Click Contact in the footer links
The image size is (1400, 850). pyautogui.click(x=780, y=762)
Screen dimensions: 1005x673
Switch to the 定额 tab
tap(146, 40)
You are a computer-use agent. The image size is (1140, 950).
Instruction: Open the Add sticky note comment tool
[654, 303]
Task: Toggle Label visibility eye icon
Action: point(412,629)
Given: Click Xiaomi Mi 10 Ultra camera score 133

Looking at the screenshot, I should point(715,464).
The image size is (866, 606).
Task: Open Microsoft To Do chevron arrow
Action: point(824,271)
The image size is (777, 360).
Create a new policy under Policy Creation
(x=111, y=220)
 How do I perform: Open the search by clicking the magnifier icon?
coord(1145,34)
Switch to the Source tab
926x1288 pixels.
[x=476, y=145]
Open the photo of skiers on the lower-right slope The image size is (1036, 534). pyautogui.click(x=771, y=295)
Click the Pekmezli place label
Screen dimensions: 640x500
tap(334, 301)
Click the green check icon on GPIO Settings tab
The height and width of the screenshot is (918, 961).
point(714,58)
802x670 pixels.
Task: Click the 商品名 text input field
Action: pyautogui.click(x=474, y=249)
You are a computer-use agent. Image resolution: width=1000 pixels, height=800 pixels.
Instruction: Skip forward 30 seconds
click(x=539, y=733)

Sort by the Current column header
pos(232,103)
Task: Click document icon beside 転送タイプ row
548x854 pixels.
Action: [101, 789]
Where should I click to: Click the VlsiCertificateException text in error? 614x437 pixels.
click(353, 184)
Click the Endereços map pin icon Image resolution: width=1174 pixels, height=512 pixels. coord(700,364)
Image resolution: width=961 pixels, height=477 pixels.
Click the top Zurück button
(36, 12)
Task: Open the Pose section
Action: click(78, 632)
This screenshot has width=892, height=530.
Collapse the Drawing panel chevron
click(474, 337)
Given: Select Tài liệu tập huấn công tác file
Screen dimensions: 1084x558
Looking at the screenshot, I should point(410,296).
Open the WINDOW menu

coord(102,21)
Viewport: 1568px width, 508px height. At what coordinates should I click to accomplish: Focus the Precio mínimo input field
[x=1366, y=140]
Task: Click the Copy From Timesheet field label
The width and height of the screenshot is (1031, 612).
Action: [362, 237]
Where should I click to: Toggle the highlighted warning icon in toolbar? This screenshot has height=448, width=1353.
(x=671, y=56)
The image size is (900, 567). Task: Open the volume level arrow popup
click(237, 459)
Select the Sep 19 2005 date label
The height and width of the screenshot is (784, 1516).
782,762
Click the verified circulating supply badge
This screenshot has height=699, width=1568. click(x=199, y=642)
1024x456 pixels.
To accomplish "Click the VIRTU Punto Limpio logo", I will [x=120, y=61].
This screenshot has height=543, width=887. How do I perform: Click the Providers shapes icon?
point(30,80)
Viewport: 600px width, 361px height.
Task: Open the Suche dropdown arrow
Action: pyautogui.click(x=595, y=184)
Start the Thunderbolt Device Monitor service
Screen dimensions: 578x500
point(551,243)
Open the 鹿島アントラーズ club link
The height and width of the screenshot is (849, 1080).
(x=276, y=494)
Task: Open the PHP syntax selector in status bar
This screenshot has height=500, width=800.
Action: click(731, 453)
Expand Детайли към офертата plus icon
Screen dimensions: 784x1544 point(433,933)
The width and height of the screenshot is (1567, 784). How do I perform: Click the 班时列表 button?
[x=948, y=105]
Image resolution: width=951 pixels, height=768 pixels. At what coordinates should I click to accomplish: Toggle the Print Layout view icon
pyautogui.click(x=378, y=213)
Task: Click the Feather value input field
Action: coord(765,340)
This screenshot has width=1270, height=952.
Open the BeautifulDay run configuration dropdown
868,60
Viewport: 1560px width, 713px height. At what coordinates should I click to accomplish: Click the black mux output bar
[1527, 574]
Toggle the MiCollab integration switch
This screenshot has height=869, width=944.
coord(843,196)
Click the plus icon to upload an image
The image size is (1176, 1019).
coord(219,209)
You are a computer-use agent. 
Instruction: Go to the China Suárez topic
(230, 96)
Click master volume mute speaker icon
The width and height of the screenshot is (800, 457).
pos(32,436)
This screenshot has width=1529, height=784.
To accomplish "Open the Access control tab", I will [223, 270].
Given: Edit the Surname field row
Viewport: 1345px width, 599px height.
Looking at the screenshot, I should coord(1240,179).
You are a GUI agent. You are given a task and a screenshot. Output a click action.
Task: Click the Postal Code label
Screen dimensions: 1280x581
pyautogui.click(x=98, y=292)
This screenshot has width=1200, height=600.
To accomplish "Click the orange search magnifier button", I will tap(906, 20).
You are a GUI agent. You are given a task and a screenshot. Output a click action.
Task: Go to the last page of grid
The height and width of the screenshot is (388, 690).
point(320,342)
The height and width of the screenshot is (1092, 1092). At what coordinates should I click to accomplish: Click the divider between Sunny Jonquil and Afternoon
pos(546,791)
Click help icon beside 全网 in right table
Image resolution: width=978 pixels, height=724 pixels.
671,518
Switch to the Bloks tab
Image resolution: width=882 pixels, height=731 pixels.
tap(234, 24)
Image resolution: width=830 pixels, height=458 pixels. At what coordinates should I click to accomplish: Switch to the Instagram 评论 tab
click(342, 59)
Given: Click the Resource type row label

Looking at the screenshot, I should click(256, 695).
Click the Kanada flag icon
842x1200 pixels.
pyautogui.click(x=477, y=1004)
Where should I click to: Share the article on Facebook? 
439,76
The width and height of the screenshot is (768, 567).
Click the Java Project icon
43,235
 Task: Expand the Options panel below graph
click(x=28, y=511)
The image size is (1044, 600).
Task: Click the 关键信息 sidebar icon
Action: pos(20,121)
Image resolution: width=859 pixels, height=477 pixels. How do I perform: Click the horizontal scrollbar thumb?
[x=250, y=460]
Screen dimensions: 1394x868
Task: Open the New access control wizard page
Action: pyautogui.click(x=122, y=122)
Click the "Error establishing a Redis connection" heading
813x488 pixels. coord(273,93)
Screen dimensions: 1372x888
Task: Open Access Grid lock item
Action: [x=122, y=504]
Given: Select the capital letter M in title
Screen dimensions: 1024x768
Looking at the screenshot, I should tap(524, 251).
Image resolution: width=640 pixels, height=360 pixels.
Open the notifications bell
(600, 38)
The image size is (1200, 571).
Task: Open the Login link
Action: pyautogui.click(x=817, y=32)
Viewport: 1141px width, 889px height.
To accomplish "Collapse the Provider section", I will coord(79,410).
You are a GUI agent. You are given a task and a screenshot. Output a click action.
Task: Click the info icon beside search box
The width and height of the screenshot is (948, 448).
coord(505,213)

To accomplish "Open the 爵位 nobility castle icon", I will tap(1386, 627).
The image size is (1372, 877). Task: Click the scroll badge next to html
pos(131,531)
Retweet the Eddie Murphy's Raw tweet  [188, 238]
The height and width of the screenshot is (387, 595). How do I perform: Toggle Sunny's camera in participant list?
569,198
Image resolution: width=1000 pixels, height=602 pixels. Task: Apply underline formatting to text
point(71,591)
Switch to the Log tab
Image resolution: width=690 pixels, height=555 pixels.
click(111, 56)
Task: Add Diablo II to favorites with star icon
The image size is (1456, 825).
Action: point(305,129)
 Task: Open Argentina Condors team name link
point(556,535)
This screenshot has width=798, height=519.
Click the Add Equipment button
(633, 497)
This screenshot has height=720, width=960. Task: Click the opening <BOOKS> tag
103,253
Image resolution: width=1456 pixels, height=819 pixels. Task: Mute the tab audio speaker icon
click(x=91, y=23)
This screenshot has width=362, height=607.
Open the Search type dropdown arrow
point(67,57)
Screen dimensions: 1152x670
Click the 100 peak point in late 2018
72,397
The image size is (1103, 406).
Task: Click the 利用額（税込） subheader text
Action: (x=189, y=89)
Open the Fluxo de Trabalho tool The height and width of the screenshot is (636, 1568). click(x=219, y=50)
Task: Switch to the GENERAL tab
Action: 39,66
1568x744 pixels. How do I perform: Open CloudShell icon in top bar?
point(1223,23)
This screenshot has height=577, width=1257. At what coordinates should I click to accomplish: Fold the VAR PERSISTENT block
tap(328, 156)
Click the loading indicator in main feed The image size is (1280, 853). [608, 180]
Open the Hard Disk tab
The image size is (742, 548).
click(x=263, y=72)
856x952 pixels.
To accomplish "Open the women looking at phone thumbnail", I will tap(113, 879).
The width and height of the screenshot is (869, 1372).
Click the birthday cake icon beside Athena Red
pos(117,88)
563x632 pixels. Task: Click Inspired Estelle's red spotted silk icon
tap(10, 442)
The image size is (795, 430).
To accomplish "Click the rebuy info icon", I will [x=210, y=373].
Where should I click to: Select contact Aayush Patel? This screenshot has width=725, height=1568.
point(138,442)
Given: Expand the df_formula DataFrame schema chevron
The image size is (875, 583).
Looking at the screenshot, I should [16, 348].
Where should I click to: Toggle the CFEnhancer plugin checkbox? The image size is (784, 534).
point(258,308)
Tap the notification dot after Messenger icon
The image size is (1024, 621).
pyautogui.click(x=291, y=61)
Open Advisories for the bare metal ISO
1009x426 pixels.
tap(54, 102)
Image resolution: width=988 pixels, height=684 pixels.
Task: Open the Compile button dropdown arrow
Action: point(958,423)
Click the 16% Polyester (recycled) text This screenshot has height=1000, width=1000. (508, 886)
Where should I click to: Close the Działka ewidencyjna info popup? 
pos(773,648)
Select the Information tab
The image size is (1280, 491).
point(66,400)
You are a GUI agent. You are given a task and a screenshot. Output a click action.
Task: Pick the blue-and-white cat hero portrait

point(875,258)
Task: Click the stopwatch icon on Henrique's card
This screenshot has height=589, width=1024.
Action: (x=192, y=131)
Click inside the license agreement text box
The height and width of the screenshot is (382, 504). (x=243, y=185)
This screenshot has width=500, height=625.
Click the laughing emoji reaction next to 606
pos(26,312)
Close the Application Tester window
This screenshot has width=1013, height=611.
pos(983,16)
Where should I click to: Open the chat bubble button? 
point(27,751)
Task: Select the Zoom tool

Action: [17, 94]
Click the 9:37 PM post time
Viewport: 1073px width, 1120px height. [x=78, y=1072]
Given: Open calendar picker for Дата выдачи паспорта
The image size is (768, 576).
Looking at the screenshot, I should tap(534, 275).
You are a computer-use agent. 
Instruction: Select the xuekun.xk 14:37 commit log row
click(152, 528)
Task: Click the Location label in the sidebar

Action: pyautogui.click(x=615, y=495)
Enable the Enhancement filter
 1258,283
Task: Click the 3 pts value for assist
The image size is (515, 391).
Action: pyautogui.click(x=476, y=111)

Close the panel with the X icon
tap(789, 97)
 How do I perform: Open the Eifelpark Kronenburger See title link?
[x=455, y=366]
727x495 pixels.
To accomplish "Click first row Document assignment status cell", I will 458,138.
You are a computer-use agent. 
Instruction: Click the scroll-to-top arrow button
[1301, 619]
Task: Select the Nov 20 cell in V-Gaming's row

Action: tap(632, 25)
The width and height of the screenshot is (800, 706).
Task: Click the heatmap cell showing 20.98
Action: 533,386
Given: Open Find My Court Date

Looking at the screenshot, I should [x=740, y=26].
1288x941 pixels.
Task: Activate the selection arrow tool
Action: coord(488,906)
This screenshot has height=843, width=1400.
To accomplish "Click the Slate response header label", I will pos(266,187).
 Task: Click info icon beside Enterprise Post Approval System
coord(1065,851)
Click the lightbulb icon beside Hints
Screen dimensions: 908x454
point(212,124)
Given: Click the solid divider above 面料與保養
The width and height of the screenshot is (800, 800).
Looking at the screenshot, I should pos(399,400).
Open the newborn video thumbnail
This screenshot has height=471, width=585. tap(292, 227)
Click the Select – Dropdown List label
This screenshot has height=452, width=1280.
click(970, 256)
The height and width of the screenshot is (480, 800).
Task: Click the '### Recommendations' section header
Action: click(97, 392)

※

▶ **Assignment**:
Write out each line above containing "status".

▶ **Exercise output**:
Task: Open the PHP syntax selector in status bar
To accomplish "Click first row Document assignment status cell", I will 458,138.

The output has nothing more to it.